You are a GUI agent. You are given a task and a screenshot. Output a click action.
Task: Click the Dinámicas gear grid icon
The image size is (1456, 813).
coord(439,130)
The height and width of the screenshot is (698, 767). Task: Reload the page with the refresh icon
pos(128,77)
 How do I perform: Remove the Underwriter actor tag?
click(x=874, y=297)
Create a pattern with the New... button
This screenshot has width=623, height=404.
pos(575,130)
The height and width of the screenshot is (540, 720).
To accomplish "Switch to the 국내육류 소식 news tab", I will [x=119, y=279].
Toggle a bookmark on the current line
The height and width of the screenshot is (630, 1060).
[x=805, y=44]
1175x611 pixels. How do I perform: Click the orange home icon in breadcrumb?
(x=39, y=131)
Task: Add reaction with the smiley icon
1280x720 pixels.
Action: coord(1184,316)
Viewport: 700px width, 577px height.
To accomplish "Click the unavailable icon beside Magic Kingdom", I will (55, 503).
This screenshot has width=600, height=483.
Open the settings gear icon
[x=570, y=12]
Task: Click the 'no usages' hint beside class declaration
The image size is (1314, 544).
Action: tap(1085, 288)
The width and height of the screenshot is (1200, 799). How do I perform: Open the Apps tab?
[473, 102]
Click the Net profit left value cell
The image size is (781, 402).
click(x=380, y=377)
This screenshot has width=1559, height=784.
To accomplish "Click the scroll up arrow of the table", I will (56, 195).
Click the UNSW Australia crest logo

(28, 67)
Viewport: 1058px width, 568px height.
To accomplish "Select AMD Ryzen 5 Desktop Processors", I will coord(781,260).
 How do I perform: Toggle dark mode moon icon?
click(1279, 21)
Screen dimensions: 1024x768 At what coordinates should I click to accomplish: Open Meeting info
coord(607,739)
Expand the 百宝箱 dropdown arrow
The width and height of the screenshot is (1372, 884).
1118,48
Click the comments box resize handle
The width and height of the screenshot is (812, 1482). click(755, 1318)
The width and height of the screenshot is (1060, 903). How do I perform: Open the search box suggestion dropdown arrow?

◆ ◆ ◆ ◆ ◆ ◆ ◆

INSTRUCTIONS FOR THE TASK »
Where the listing above reaches the line that contains "The image size is (1314, 544).", start retyping, and finish with the line that contains "This screenshot has width=1559, height=784."; reproduce those lines exactly and no others.

PROBLEM SOLUTION »
The image size is (1314, 544).
Action: tap(1085, 288)
The width and height of the screenshot is (1200, 799). How do I perform: Open the Apps tab?
[473, 102]
Click the Net profit left value cell
The image size is (781, 402).
click(x=380, y=377)
This screenshot has width=1559, height=784.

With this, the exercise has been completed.